[Stored records]
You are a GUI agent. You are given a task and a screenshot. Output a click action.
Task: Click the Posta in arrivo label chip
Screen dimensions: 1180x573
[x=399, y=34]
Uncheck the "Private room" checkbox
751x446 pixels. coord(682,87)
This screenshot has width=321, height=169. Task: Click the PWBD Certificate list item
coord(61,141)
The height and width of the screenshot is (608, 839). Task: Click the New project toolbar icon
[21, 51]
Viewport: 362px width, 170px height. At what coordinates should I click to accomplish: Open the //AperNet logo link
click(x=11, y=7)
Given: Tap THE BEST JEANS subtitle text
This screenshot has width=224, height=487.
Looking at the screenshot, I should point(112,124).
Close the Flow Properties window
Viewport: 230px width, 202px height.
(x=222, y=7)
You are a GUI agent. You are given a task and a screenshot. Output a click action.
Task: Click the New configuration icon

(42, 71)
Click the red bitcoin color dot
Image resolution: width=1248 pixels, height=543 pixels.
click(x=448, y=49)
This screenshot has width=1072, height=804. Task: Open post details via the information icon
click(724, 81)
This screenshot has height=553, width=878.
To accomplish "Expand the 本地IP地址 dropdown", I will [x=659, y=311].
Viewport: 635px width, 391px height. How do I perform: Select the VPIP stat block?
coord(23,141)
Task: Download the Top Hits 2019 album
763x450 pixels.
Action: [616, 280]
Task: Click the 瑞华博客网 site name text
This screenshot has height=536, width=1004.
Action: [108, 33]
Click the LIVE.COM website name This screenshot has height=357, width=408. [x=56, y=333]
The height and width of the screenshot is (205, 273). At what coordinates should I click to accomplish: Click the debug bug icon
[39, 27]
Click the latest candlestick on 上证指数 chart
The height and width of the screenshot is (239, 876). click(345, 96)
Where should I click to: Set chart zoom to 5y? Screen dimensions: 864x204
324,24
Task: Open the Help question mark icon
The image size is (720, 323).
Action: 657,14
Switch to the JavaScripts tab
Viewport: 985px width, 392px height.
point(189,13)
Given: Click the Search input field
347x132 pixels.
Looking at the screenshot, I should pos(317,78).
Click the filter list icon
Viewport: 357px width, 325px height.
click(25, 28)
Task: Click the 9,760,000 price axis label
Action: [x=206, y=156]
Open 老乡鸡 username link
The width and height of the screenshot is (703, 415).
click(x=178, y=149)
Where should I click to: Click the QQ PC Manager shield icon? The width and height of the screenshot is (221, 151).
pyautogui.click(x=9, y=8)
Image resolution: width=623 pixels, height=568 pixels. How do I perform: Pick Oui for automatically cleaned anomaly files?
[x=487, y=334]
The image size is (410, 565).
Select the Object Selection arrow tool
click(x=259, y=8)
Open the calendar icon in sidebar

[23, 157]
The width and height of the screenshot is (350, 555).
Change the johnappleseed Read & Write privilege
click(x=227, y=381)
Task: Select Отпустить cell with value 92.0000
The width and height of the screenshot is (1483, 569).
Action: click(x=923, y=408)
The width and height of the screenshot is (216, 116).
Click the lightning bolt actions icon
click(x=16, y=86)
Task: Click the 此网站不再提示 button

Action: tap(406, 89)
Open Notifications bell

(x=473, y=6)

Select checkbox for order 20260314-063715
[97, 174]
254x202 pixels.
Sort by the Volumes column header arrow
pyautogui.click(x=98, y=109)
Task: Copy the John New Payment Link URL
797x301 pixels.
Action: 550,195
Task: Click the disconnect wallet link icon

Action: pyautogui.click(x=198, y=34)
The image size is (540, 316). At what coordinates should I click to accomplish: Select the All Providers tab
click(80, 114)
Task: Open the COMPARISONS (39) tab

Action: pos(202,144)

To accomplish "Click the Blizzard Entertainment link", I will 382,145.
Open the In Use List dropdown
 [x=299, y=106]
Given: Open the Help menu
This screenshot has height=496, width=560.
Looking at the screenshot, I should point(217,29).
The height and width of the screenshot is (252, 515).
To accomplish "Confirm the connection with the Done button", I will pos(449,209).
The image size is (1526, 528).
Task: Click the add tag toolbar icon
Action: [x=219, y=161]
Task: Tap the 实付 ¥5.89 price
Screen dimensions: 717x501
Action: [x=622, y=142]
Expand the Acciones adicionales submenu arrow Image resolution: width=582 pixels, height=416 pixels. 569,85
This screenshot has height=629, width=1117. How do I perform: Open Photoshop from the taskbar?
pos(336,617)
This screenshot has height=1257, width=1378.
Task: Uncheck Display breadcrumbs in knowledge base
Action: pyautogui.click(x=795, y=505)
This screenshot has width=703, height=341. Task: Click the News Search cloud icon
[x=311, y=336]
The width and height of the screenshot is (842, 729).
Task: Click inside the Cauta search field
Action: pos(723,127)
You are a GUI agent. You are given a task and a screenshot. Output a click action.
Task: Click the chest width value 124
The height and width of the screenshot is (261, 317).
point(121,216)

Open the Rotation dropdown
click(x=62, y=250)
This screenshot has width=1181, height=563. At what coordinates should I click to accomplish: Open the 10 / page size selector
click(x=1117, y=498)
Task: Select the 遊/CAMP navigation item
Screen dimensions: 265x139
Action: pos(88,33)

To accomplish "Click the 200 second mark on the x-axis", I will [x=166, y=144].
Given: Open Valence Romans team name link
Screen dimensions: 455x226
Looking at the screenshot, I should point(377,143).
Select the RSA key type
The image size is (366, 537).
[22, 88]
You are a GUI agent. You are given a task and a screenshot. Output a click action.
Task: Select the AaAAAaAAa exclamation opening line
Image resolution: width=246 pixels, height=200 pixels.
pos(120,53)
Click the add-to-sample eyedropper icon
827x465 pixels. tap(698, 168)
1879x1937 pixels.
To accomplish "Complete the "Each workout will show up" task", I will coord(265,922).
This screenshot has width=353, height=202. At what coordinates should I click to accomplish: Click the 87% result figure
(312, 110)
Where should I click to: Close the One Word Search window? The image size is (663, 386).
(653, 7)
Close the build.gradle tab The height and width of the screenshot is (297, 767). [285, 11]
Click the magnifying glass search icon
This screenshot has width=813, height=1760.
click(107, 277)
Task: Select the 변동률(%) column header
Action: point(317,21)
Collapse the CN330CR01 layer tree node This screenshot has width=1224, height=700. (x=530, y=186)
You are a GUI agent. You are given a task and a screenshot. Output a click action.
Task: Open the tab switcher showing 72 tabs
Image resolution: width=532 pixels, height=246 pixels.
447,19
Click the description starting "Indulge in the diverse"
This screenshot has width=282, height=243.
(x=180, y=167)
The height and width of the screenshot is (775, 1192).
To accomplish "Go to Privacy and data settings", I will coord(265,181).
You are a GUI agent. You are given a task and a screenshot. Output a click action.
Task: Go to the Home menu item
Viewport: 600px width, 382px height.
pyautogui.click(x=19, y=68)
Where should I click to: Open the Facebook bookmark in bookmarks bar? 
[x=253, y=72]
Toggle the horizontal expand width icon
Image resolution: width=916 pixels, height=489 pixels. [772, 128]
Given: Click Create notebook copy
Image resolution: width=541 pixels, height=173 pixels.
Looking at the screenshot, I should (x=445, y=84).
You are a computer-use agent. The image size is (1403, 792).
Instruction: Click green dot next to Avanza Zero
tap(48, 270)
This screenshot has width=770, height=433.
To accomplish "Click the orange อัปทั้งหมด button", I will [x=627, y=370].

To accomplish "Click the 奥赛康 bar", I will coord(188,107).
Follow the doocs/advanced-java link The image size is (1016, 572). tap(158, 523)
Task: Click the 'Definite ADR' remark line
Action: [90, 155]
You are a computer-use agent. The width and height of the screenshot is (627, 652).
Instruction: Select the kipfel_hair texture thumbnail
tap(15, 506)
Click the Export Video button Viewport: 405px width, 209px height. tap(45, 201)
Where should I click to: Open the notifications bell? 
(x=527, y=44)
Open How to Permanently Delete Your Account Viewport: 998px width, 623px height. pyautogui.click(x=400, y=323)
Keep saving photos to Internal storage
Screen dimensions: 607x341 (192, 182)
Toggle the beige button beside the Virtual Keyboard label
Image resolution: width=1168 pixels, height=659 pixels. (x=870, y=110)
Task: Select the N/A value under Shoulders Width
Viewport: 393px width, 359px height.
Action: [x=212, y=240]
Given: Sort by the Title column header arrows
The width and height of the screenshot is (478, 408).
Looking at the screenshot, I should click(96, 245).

TASK ▸ Could you output, exactly and with nothing else, the lines from the start of the records through the line containing "Click the LIVE.COM"?

RESPONSE ▸
You are a GUI agent. You are given a task and a screenshot. Output a click action.
Task: Click the Posta in arrivo label chip
Screen dimensions: 1180x573
[x=399, y=34]
Uncheck the "Private room" checkbox
751x446 pixels. coord(682,87)
This screenshot has width=321, height=169. Task: Click the PWBD Certificate list item
coord(61,141)
The height and width of the screenshot is (608, 839). Task: Click the New project toolbar icon
[21, 51]
Viewport: 362px width, 170px height. At what coordinates should I click to accomplish: Open the //AperNet logo link
click(x=11, y=7)
Given: Tap THE BEST JEANS subtitle text
This screenshot has width=224, height=487.
Looking at the screenshot, I should point(112,124).
Close the Flow Properties window
Viewport: 230px width, 202px height.
(x=222, y=7)
You are a GUI agent. You are given a task and a screenshot. Output a click action.
Task: Click the New configuration icon

(42, 71)
Click the red bitcoin color dot
Image resolution: width=1248 pixels, height=543 pixels.
click(x=448, y=49)
This screenshot has width=1072, height=804. Task: Open post details via the information icon
click(724, 81)
This screenshot has height=553, width=878.
To accomplish "Expand the 本地IP地址 dropdown", I will [x=659, y=311].
Viewport: 635px width, 391px height. How do I perform: Select the VPIP stat block?
coord(23,141)
Task: Download the Top Hits 2019 album
763x450 pixels.
Action: [616, 280]
Task: Click the 瑞华博客网 site name text
This screenshot has height=536, width=1004.
Action: [108, 33]
Click the LIVE.COM website name This screenshot has height=357, width=408. [x=56, y=333]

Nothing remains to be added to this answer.